Остальные получили багаж и двинулись к автобусу. Я добежала до нашей группы, которая тревожно топталась у чемоданов.

— Мать Серафима, у нас проблема. Анатолий Михайлович забыл…

— Молимся за Анатолия Михайловича, — быстро скомандовала мать Серафима, повернувшись к детям. — Что забыл?

— Забыл, что виза заканчивается, — выдохнула я. — Будем бороться.

Мать Серафима, ахая и сокрушенно кивая, повела воспитанниц к автобусу. Анатолий Михайлович скромно сидел на стуле, опустив глаза. Вокруг него собрался консилиум. Главный полицейский аэропорта, высокий итальянец с хищным носом благородного разбойника, ожесточенно жестикулировал и кричал так, словно пытался передать штормовое предупреждение уже взлетающим самолетам. Я смогла различить только слово signorina, не нашла, куда его приткнуть, и только следила взглядом за полетом рук. Кудрявая красавица в полицейской форме время от времени поворачивала ко мне потрясенное лицо, подмигивала и снова обращала к начальнику глаза Мадонны.

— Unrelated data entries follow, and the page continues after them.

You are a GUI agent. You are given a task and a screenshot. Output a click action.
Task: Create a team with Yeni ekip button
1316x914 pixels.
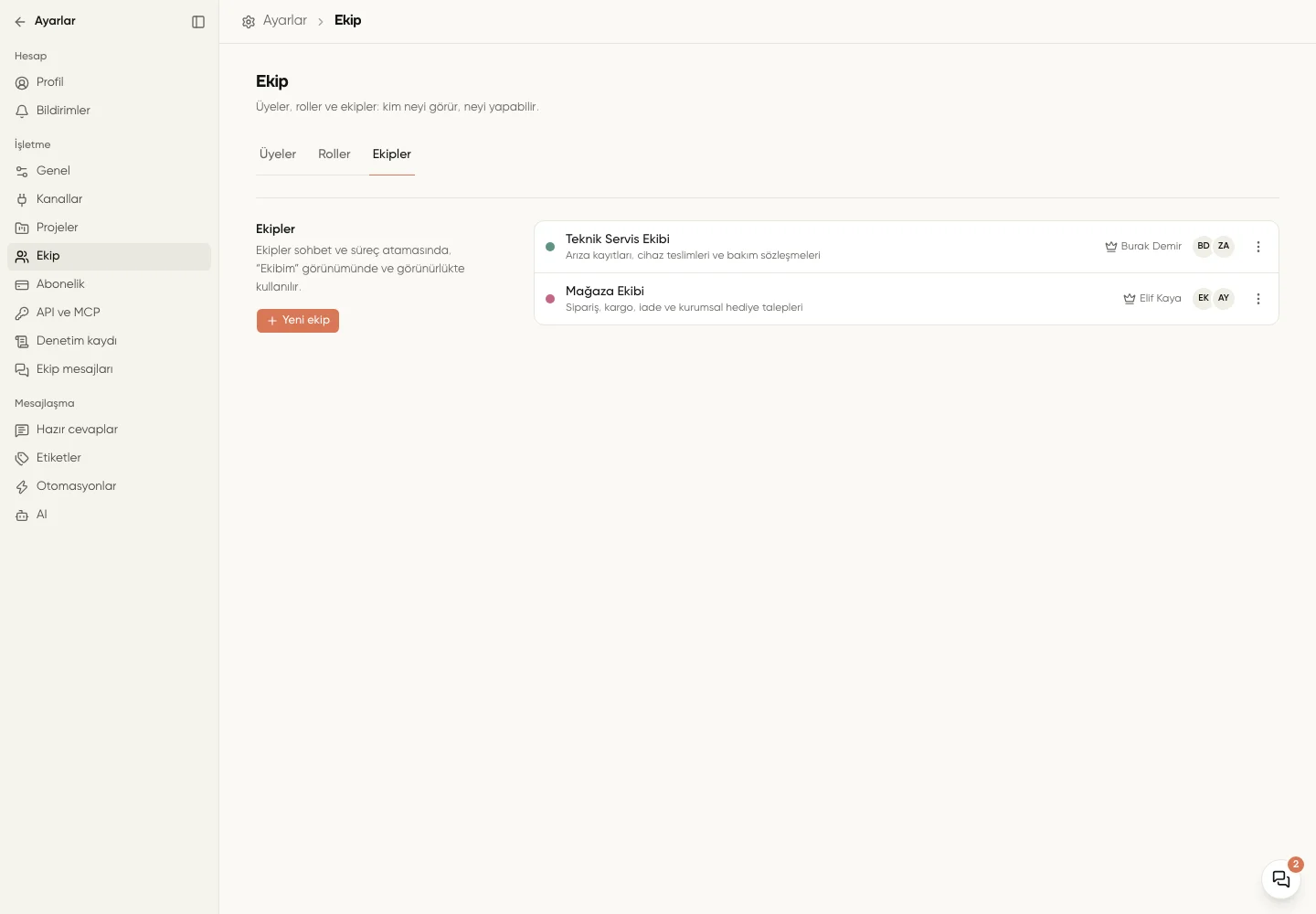(298, 321)
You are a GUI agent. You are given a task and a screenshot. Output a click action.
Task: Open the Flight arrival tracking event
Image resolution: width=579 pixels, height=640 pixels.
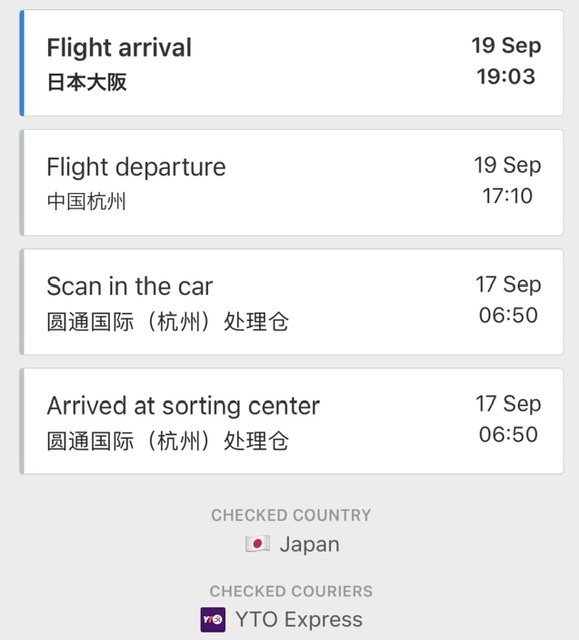[x=292, y=63]
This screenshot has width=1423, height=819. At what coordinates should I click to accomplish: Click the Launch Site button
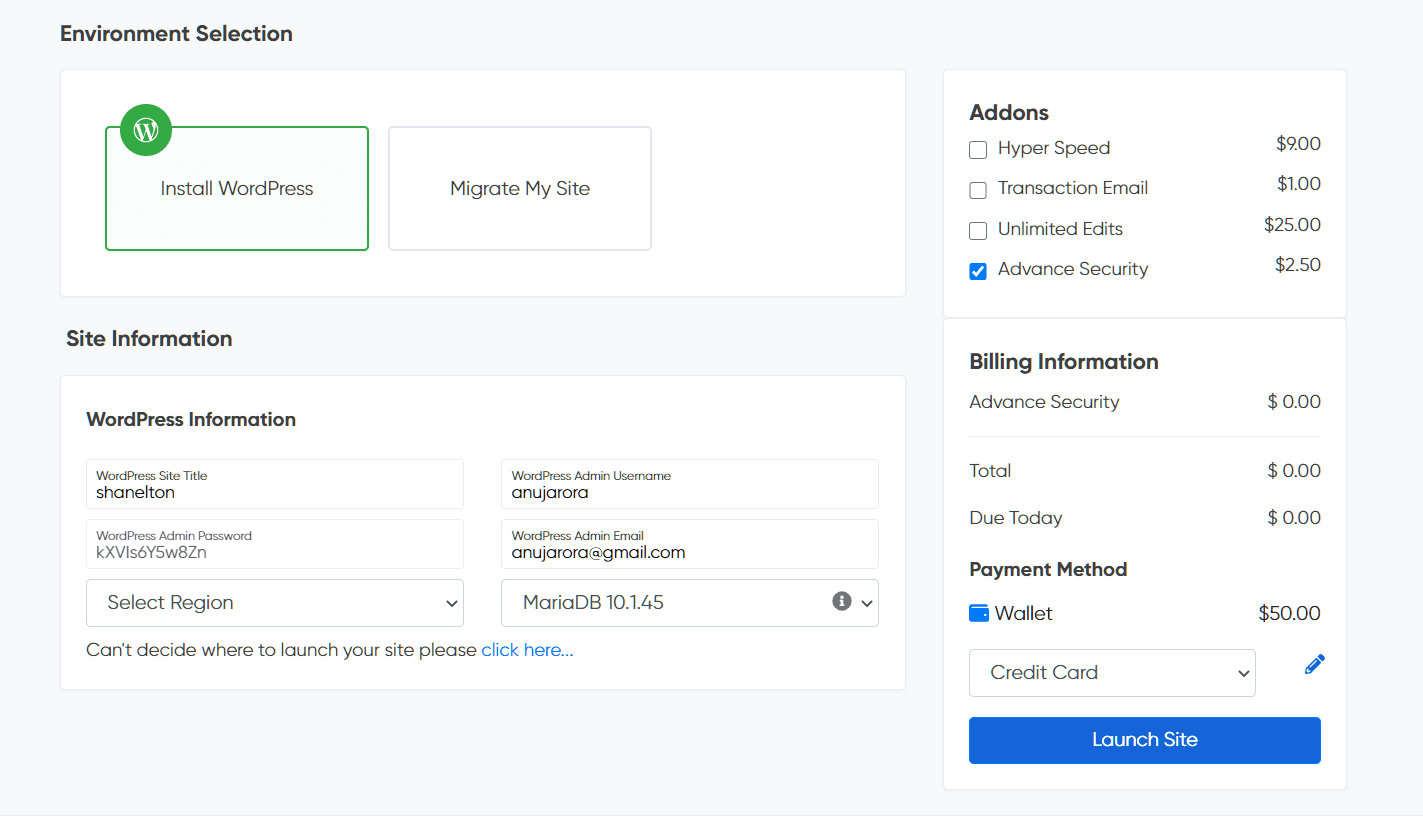(1144, 740)
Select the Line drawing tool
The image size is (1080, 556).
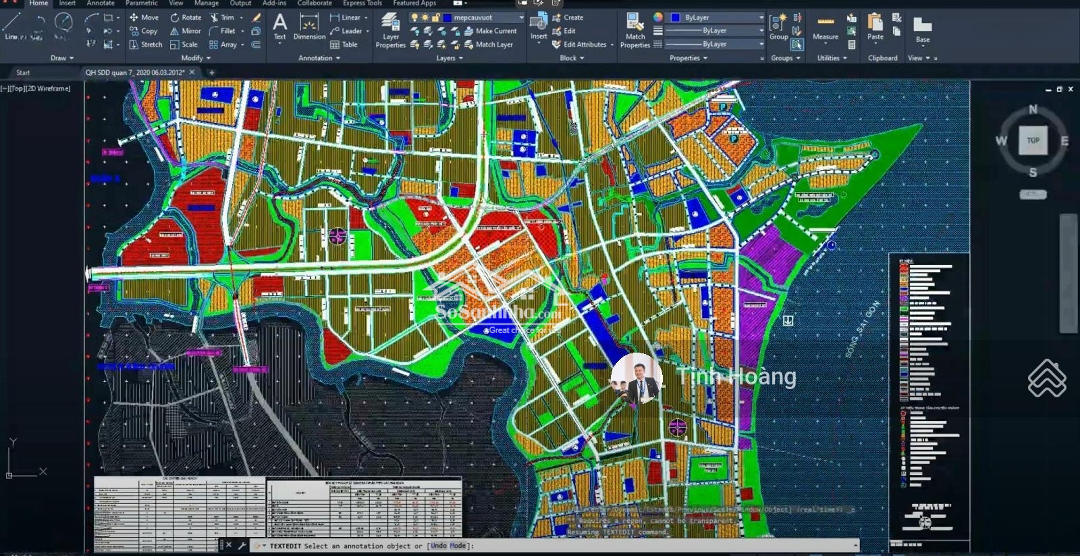12,24
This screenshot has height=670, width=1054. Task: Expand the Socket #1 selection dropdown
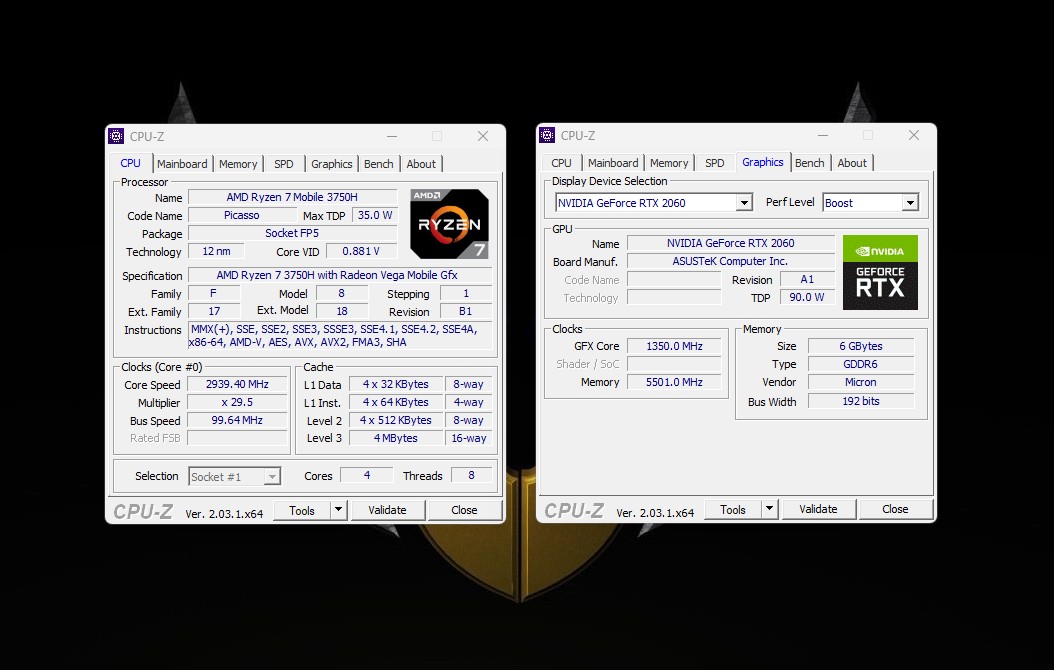point(272,477)
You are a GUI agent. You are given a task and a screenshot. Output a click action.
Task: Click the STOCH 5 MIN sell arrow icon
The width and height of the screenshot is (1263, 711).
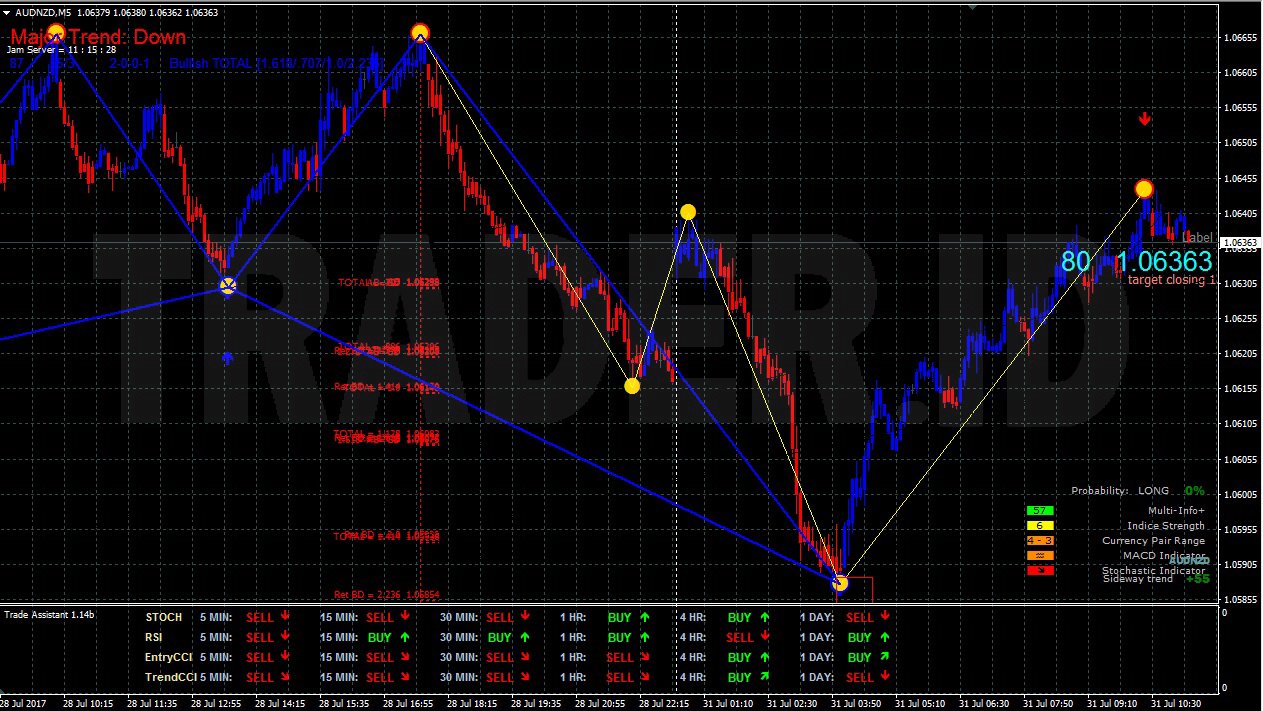pyautogui.click(x=283, y=617)
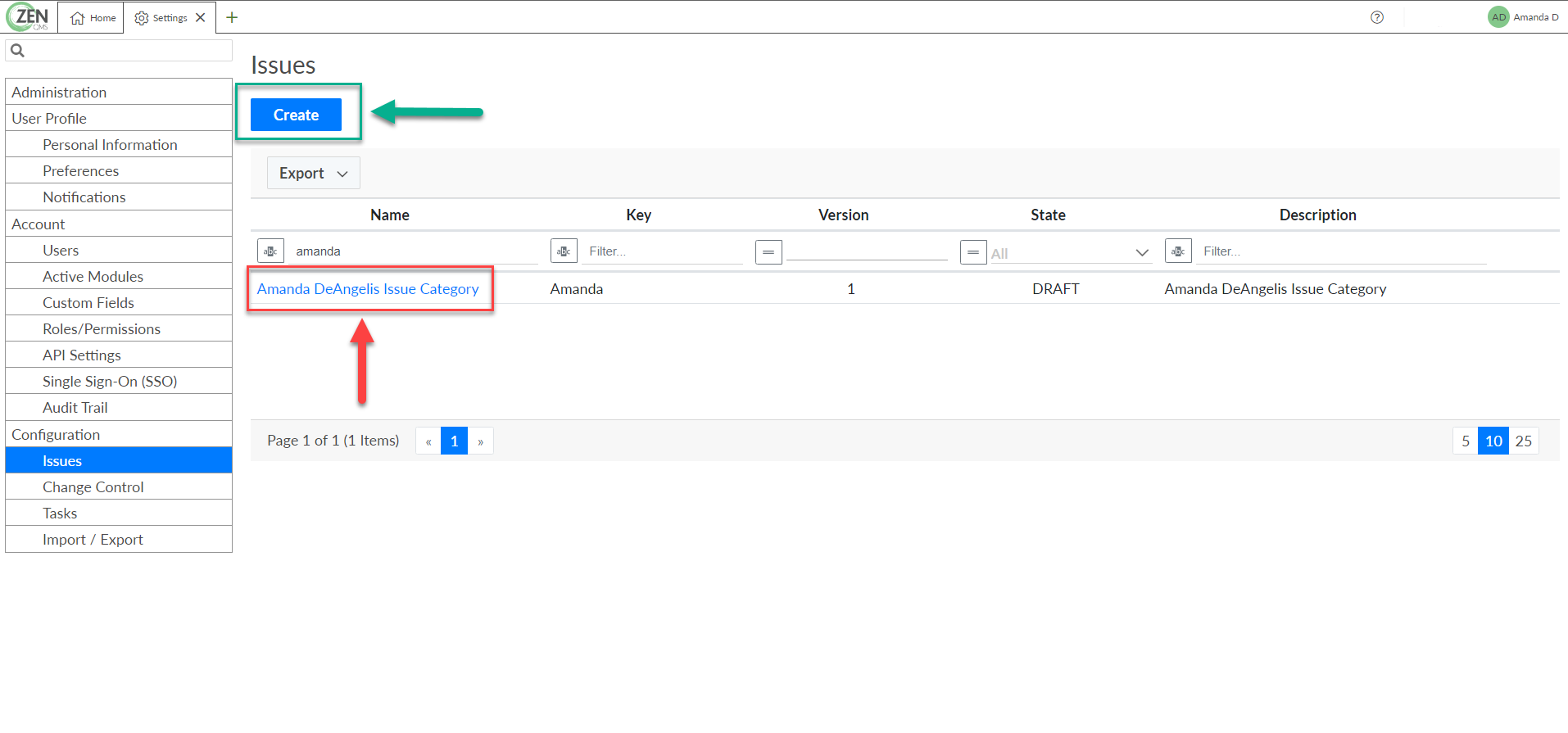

Седой старик с бархатным бантом на шее, лысый в рабочем комбинезоне и с чемоданом, комендант аэропорта, двое-трое черноглазых полицейских напирали друг на друга, орали, толкали в плечо и патетически вскидывали ладони. В какой-то момент мне показалось, что они давно забыли про нас и решают жизненно важный для них вопрос — ограбление банка, например, где сотрудники аэропорта хранили все свои сбережения, или провал на выборах кандидата от местной мафии. Я подкралась к батюшке, который сочувственно слушал, сложив руки на животе: «Это у них обычное дело, — пояснил он, — покричат, а потом будут разбираться».

Я потопталась и спросила, нельзя ли предложить им оштрафовать нас с ног до головы. Батюшка строго посмотрел на меня и сказал, что здесь так не принято. Других идей у меня не было.

Все упиралось в отсутствие консульства. Шлепнуть штамп о продлении даже при обоюдном непротивлении всех сторон технически было некому, а оставить на территории страны после того, как истек срок визы, наверное, невозможно даже у нас. Впрочем, я могу ошибаться.

Итальянцы кричали, спорили, лысый повернулся в гневе и ушел, потом вернулся снова, катя впереди чемодан. Вдруг все разом замолчали и повесили руки.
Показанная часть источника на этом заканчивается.